By Joel Dare - Written April 28, 2026
The way I interact with open weight AI models is different, today, than the way I interact with foundation models.
I haven’t found a harness that works well with agentic processes in small models that I can run on constrained systems. My MacBook Air only has 16GB of RAM (a decision I regret). The model weights and context must fit into RAM to maintain speed.
There’s a common prediction that the costs of foundation models will rise sharply and it feels like we’re already starting to see that today.
So, that takes me back to the “old school” method of being the Human Harness for the AI model. Doing so, however, may help me learn these models and, maybe, apply those lessons to a future software harness.
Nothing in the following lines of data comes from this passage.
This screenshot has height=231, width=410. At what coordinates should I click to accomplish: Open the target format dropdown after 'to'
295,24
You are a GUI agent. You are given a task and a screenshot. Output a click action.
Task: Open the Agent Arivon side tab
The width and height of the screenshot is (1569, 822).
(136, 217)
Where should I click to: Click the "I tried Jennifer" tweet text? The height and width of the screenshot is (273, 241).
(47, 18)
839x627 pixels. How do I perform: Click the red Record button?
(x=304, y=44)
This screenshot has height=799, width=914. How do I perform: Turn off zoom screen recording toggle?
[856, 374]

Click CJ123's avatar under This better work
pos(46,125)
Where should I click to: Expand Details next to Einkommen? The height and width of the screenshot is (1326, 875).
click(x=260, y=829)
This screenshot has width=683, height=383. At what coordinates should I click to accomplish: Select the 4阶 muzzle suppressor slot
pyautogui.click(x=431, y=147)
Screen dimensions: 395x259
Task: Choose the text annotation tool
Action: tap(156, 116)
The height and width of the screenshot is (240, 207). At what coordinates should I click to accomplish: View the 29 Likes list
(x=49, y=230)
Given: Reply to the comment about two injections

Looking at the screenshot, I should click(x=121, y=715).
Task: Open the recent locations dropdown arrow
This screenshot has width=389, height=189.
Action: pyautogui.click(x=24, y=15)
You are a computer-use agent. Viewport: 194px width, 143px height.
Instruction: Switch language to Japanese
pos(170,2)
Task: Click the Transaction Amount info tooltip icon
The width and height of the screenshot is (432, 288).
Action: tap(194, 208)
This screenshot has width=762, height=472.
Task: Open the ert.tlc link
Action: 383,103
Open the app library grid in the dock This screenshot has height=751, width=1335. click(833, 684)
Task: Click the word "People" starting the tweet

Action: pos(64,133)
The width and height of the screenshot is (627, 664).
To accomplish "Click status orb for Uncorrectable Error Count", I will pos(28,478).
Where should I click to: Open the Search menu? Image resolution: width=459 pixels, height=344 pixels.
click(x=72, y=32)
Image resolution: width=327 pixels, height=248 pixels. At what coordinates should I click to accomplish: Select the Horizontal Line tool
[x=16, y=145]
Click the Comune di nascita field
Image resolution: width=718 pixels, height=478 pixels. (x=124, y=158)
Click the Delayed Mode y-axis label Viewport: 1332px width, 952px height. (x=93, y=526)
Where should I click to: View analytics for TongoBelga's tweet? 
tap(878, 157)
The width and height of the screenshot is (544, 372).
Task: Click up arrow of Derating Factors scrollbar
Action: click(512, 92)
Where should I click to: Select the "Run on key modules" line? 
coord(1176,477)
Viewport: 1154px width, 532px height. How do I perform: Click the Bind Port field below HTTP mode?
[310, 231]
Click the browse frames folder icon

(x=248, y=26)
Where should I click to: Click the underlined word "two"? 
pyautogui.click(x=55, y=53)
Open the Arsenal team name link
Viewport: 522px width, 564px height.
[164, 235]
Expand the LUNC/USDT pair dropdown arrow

This means breaking the instructions down to very small pieces that I can instruct the AI model with.
This is an iterative approach, which I prefer anyway, but it also tends to be a copy/paste approach, which is where I really feel the pain.
One the plus side, when I’m having the model write the code in very small pieces, I tend to understand the code. When I let the AI agents write the code, I really only understand the UI and the behavior of the software.
We have good AI models that can run on modest hardware like Qwen 3.6:35b (24GB), Gemma 4:e4b (9.6GB) or the older but smaller Qwen 3.5:9b (6.6GB). The Qwent 3.5:9b model is probably the sweet spot for my laptop right now.
I even built my own experimental harness, called Peen, to see if I could improve on it. It works, but just barely. Given enough time and attention I’m sure it could be improved, but it takes a lot of time and experimentation.